Data for the task:
------------------------------------------------

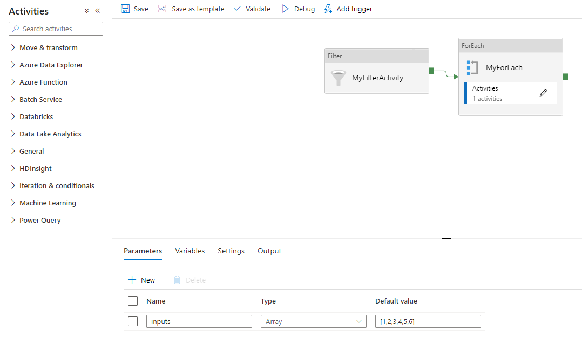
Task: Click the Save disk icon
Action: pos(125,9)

------------------------------------------------

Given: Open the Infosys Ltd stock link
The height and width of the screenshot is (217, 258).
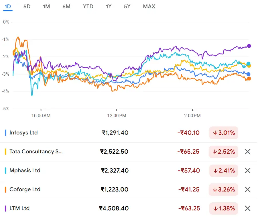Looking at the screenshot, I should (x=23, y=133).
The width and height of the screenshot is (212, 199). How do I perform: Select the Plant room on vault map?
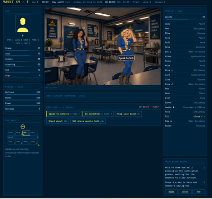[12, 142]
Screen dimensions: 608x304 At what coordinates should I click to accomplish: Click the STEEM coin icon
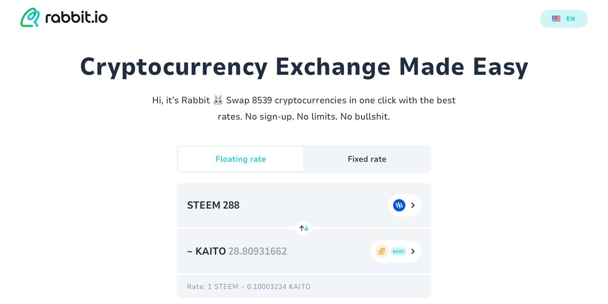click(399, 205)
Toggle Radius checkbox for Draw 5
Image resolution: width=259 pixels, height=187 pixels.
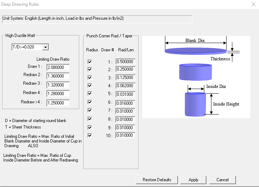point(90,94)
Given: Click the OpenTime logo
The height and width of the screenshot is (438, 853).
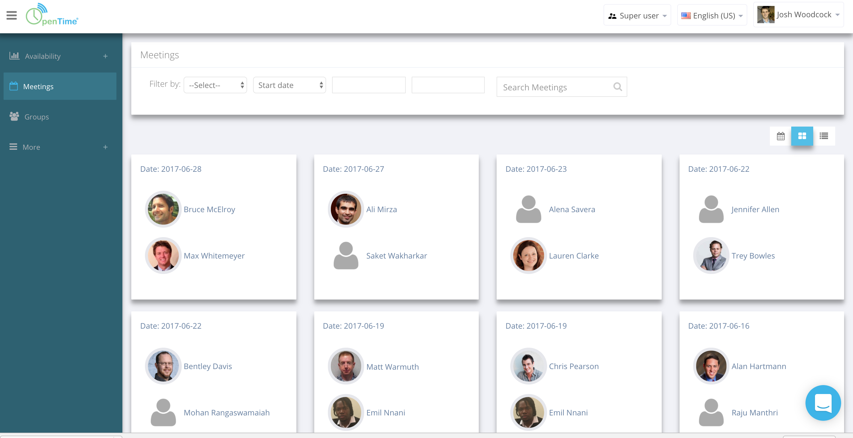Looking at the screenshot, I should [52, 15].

------------------------------------------------

Please write out the material word for word, starting at the line that contains "Given: Open the Infosys Ltd stock link" and stopping after the line that contains "Looking at the screenshot, I should [52, 15].". Leave the pictures out of your copy.

Output for this exercise:
Given: Open the Infosys Ltd stock link
The height and width of the screenshot is (217, 258).
Looking at the screenshot, I should (x=23, y=133).
The width and height of the screenshot is (212, 199). How do I perform: Select the Plant room on vault map?
[12, 142]
Screen dimensions: 608x304 At what coordinates should I click to accomplish: Click the STEEM coin icon
click(399, 205)
Toggle Radius checkbox for Draw 5
Image resolution: width=259 pixels, height=187 pixels.
point(90,94)
Given: Click the OpenTime logo
The height and width of the screenshot is (438, 853).
Looking at the screenshot, I should [52, 15].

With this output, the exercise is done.